大井川通信

大井川あたりの事ども

『校長という仕事』 代田昭久 2014

東京都の公立中学校和田中で、有名な藤原和博氏のあとを受けて、同じリクルート出身者として二代目の民間人校長となった著者の体験記。ビジネスマンが、学校という異世界で何を感じ、どんな試行錯誤をして成果をあげたのかを、外部の人間向けにわかりやすくレポートしている。

さほど期待をせずに手に取ったのだが、学校や教員を見る目の公平さや、自身の能力や成功・失敗を客観的に見ようという視線が感じられて、好感をもって読むことができた。この手の本は、書き手の思い入れや自信が過剰だと、読み手を置いてけぼりにしてしまうところがあるが、著者はあくまで冷静だ。たとえば、前任者と自分の個性と仕事ぶりの違いを次のように説明する。

「改革がもの凄いペースで行われていたので、少し立ち止まりながら、改革によって生じたひずみを修正していく必要もあるだろう。企業などでは、一筋縄ではいかないビッグプロジェクトを修正しながら軌道に乗せていくことを、『たたんでいく』という表現を使ったりしますが、上手に『たたんでいく』ことは私自身が得意とするところでもありました」

すでの十年近く前の実践なので情報が古いところがある。しかし、かえってそのために、地域住民による「地域本部」や部活への民間指導者導入の取組み、教員の負担軽減やICT活用の問題意識が、いかに的確で時代に先駆けていたかがよくわかる。

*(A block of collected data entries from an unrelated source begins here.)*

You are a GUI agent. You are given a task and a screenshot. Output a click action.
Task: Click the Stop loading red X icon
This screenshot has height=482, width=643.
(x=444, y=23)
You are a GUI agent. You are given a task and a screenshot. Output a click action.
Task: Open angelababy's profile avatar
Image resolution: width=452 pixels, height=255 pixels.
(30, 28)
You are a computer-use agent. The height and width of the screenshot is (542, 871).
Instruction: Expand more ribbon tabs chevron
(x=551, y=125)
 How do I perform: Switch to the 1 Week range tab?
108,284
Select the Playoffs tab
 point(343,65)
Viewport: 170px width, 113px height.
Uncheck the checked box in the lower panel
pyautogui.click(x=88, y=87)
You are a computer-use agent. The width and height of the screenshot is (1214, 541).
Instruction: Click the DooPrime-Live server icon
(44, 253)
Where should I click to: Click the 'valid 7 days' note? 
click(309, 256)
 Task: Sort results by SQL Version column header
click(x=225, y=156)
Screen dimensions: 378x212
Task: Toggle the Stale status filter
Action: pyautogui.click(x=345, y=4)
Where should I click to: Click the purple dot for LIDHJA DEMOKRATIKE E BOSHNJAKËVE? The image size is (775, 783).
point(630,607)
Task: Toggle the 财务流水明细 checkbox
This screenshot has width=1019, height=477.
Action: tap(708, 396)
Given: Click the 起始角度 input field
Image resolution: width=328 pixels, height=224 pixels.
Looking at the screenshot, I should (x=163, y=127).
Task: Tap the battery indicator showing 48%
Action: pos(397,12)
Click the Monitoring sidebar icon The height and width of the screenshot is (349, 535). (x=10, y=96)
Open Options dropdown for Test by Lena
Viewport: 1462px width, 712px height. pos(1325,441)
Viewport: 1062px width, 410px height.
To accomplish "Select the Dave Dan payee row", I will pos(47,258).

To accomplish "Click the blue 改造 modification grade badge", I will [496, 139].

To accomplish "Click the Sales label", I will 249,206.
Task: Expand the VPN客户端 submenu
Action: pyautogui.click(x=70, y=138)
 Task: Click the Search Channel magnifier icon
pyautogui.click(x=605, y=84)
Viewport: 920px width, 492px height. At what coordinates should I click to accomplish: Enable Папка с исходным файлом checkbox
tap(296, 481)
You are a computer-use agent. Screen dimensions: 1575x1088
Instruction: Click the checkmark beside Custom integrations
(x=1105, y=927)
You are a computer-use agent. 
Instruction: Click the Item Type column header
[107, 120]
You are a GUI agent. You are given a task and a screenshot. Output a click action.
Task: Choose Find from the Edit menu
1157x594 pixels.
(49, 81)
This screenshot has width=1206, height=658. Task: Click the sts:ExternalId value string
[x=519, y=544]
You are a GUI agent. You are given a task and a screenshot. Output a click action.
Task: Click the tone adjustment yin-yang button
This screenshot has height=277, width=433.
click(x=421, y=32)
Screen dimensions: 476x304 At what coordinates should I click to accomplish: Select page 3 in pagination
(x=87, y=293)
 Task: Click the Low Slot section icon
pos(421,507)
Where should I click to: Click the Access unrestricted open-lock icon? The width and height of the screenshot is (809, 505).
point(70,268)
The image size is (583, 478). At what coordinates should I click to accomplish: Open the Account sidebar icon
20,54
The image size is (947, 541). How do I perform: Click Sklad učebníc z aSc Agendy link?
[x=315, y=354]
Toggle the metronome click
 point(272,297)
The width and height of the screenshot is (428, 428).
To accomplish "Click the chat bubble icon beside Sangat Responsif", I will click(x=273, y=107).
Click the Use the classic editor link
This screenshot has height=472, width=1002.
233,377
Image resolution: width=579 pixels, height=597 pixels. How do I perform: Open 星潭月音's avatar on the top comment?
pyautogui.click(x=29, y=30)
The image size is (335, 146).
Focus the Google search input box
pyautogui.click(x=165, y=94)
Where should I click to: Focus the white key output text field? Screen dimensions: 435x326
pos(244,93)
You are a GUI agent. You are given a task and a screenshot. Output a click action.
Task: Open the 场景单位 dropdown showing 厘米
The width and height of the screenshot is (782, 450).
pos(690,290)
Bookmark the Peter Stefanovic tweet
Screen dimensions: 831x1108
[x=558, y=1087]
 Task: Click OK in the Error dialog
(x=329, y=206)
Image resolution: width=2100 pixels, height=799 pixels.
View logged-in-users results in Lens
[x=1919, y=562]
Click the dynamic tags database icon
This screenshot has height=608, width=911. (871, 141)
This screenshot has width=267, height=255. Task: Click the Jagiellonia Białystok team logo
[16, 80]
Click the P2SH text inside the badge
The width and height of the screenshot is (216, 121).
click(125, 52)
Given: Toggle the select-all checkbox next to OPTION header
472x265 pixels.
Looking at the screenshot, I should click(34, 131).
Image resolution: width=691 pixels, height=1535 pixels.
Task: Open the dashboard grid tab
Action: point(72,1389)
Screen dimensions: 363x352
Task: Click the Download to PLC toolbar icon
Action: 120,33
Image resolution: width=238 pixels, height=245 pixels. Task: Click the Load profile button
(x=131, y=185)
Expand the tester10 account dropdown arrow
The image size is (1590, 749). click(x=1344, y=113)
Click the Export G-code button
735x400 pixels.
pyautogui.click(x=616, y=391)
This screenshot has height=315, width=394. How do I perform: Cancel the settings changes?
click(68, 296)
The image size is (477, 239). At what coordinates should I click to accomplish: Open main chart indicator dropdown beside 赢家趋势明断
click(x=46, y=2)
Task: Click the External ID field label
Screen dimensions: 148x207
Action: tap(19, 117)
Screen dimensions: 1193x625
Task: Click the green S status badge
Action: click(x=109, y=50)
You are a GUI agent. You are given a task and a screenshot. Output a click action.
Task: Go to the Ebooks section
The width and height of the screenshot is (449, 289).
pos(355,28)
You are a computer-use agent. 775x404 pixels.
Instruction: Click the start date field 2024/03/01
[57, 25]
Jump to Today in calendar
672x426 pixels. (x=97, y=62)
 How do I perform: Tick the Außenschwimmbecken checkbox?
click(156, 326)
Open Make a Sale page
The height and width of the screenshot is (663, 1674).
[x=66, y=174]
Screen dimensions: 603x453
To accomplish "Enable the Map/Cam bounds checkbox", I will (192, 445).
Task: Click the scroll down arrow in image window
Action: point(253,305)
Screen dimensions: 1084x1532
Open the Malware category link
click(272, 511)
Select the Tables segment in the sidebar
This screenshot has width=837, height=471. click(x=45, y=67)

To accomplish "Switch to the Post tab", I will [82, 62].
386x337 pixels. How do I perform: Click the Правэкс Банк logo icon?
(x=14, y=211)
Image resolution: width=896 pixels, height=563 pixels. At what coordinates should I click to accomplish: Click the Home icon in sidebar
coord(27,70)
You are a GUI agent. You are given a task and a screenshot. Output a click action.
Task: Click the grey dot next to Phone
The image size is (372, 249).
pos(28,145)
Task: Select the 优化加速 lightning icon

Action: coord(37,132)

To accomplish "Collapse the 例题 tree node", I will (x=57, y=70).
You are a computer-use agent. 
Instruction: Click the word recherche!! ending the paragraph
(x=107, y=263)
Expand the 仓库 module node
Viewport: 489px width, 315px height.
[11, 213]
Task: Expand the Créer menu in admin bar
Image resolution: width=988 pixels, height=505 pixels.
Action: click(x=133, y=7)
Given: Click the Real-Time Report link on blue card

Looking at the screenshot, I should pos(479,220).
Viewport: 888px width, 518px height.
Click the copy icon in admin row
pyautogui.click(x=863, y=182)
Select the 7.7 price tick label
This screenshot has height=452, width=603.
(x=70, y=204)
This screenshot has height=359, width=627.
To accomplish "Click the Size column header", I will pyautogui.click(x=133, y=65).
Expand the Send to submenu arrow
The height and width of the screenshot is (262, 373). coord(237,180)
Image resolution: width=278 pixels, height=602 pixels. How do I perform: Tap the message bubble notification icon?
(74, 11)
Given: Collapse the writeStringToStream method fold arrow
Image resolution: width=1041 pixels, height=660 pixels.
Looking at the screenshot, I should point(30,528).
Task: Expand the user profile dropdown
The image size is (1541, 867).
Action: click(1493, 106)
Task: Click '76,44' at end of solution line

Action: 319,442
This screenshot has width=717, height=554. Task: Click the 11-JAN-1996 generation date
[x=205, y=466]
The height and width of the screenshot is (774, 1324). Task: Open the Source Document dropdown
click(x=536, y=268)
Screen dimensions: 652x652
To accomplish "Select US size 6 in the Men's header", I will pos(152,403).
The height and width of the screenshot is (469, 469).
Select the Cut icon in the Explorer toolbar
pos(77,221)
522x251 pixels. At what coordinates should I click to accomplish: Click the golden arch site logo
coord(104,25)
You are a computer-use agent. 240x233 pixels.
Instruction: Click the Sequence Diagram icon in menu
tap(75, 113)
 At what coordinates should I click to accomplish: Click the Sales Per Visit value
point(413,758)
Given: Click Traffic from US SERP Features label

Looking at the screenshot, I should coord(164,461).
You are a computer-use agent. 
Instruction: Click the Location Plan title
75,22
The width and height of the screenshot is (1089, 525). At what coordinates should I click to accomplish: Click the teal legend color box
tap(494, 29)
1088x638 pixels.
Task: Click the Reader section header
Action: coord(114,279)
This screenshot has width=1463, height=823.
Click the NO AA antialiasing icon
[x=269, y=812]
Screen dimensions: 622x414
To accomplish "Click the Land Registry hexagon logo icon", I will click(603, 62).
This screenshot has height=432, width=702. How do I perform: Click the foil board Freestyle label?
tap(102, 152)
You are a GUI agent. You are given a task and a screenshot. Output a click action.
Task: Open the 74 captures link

デジタル教育の浸透によって、教育界が「縦割りの指導体制から抜け出し、現場の教員の権限が強くなっていくこと」への期待的予想が新鮮だった。デジタル教育のノウハウは文科省でも教育委員会でもなく現場にこそ蓄積されるから、というのがその理由だ。

パソコンやスマホの普及で個人の情報発信力が格段に高まったことから考えれば、たしかにデジタル技術は、教室が学びの主導権を取り戻す武器になるのかもしれない。